> [What you should do]
Return every line of the following data without changing anything.

[Records for locating described items]
• • • •

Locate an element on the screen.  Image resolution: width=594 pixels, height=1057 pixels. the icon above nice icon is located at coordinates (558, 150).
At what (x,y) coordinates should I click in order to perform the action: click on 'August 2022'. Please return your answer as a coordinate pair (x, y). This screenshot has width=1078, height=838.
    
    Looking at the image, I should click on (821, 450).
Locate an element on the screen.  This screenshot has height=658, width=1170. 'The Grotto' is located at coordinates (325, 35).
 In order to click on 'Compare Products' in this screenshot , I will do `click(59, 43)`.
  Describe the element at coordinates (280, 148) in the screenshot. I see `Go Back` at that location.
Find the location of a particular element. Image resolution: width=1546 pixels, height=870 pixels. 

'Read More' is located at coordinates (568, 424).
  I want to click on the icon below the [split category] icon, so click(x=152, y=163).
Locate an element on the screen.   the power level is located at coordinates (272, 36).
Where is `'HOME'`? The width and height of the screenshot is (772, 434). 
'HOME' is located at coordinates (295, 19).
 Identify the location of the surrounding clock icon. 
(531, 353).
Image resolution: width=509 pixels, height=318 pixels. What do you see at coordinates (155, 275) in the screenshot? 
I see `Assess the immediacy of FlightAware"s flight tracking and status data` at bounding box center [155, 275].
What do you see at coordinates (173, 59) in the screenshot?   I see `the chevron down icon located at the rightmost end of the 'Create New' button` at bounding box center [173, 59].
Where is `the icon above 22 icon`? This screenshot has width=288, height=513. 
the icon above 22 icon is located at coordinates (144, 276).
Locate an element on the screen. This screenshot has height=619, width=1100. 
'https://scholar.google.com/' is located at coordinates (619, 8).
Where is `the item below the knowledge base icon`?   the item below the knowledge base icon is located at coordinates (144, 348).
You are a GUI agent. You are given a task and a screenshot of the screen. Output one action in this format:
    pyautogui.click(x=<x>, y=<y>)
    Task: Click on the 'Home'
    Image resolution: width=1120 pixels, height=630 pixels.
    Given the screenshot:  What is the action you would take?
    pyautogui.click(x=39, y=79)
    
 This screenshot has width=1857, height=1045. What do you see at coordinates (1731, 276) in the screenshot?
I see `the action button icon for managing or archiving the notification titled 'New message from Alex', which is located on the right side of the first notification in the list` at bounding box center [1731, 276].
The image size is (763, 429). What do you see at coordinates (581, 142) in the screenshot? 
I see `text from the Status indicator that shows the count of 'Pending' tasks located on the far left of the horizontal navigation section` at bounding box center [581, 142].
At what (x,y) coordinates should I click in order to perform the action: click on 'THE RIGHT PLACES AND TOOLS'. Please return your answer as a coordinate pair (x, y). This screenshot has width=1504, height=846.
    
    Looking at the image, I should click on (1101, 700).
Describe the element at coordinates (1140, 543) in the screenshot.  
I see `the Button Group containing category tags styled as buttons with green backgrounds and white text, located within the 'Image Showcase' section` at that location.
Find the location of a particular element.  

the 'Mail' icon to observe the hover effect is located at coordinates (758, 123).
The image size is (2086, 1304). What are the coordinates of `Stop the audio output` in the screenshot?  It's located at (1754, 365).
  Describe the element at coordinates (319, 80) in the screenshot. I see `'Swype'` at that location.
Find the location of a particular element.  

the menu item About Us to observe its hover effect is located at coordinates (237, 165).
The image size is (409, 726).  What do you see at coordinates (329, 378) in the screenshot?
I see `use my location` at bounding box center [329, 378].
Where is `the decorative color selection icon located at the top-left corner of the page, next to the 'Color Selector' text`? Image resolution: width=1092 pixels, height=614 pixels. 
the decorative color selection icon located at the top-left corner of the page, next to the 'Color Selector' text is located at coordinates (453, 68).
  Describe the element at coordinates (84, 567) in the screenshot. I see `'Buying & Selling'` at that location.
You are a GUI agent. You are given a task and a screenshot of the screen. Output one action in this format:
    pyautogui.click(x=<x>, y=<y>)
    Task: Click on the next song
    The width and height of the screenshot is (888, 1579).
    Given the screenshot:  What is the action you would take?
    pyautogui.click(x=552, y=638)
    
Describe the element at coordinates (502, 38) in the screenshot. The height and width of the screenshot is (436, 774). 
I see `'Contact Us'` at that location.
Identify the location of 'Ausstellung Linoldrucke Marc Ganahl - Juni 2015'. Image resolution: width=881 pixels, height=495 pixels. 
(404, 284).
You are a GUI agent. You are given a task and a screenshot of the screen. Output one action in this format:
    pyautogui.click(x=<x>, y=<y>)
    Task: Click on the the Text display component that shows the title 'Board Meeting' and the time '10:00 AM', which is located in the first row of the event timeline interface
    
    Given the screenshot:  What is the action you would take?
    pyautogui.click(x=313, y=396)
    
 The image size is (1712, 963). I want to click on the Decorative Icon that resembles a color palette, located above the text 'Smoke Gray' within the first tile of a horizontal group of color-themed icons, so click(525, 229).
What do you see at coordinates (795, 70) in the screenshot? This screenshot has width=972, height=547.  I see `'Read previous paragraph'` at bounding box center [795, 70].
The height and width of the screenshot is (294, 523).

• • • •

> [Solved problem]
Locate an element on the screen.  Image resolution: width=594 pixels, height=1057 pixels. the icon above nice icon is located at coordinates (558, 150).
At what (x,y) coordinates should I click in order to perform the action: click on 'August 2022'. Please return your answer as a coordinate pair (x, y). This screenshot has width=1078, height=838.
    
    Looking at the image, I should click on (821, 450).
Locate an element on the screen.  This screenshot has height=658, width=1170. 'The Grotto' is located at coordinates (325, 35).
 In order to click on 'Compare Products' in this screenshot , I will do `click(59, 43)`.
  Describe the element at coordinates (280, 148) in the screenshot. I see `Go Back` at that location.
Find the location of a particular element. Image resolution: width=1546 pixels, height=870 pixels. 

'Read More' is located at coordinates (568, 424).
  I want to click on the icon below the [split category] icon, so click(x=152, y=163).
Locate an element on the screen.   the power level is located at coordinates (272, 36).
Where is `'HOME'`? The width and height of the screenshot is (772, 434). 
'HOME' is located at coordinates (295, 19).
 Identify the location of the surrounding clock icon. 
(531, 353).
Image resolution: width=509 pixels, height=318 pixels. What do you see at coordinates (155, 275) in the screenshot? 
I see `Assess the immediacy of FlightAware"s flight tracking and status data` at bounding box center [155, 275].
What do you see at coordinates (173, 59) in the screenshot?   I see `the chevron down icon located at the rightmost end of the 'Create New' button` at bounding box center [173, 59].
Where is `the icon above 22 icon`? This screenshot has width=288, height=513. 
the icon above 22 icon is located at coordinates (144, 276).
Locate an element on the screen. This screenshot has height=619, width=1100. 
'https://scholar.google.com/' is located at coordinates (619, 8).
Where is `the item below the knowledge base icon`?   the item below the knowledge base icon is located at coordinates (144, 348).
You are a GUI agent. You are given a task and a screenshot of the screen. Output one action in this format:
    pyautogui.click(x=<x>, y=<y>)
    Task: Click on the 'Home'
    Image resolution: width=1120 pixels, height=630 pixels.
    Given the screenshot:  What is the action you would take?
    pyautogui.click(x=39, y=79)
    
 This screenshot has width=1857, height=1045. What do you see at coordinates (1731, 276) in the screenshot?
I see `the action button icon for managing or archiving the notification titled 'New message from Alex', which is located on the right side of the first notification in the list` at bounding box center [1731, 276].
The image size is (763, 429). What do you see at coordinates (581, 142) in the screenshot? 
I see `text from the Status indicator that shows the count of 'Pending' tasks located on the far left of the horizontal navigation section` at bounding box center [581, 142].
At what (x,y) coordinates should I click in order to perform the action: click on 'THE RIGHT PLACES AND TOOLS'. Please return your answer as a coordinate pair (x, y). This screenshot has width=1504, height=846.
    
    Looking at the image, I should click on (1101, 700).
Describe the element at coordinates (1140, 543) in the screenshot.  
I see `the Button Group containing category tags styled as buttons with green backgrounds and white text, located within the 'Image Showcase' section` at that location.
Find the location of a particular element.  

the 'Mail' icon to observe the hover effect is located at coordinates (758, 123).
The image size is (2086, 1304). What are the coordinates of `Stop the audio output` in the screenshot?  It's located at (1754, 365).
  Describe the element at coordinates (319, 80) in the screenshot. I see `'Swype'` at that location.
Find the location of a particular element.  

the menu item About Us to observe its hover effect is located at coordinates (237, 165).
The image size is (409, 726).  What do you see at coordinates (329, 378) in the screenshot?
I see `use my location` at bounding box center [329, 378].
Where is `the decorative color selection icon located at the top-left corner of the page, next to the 'Color Selector' text`? Image resolution: width=1092 pixels, height=614 pixels. 
the decorative color selection icon located at the top-left corner of the page, next to the 'Color Selector' text is located at coordinates (453, 68).
  Describe the element at coordinates (84, 567) in the screenshot. I see `'Buying & Selling'` at that location.
You are a GUI agent. You are given a task and a screenshot of the screen. Output one action in this format:
    pyautogui.click(x=<x>, y=<y>)
    Task: Click on the next song
    The width and height of the screenshot is (888, 1579).
    Given the screenshot:  What is the action you would take?
    pyautogui.click(x=552, y=638)
    
Describe the element at coordinates (502, 38) in the screenshot. The height and width of the screenshot is (436, 774). 
I see `'Contact Us'` at that location.
Identify the location of 'Ausstellung Linoldrucke Marc Ganahl - Juni 2015'. Image resolution: width=881 pixels, height=495 pixels. 
(404, 284).
You are a GUI agent. You are given a task and a screenshot of the screen. Output one action in this format:
    pyautogui.click(x=<x>, y=<y>)
    Task: Click on the the Text display component that shows the title 'Board Meeting' and the time '10:00 AM', which is located in the first row of the event timeline interface
    
    Given the screenshot:  What is the action you would take?
    pyautogui.click(x=313, y=396)
    
 The image size is (1712, 963). I want to click on the Decorative Icon that resembles a color palette, located above the text 'Smoke Gray' within the first tile of a horizontal group of color-themed icons, so click(525, 229).
What do you see at coordinates (795, 70) in the screenshot? This screenshot has width=972, height=547.  I see `'Read previous paragraph'` at bounding box center [795, 70].
The height and width of the screenshot is (294, 523).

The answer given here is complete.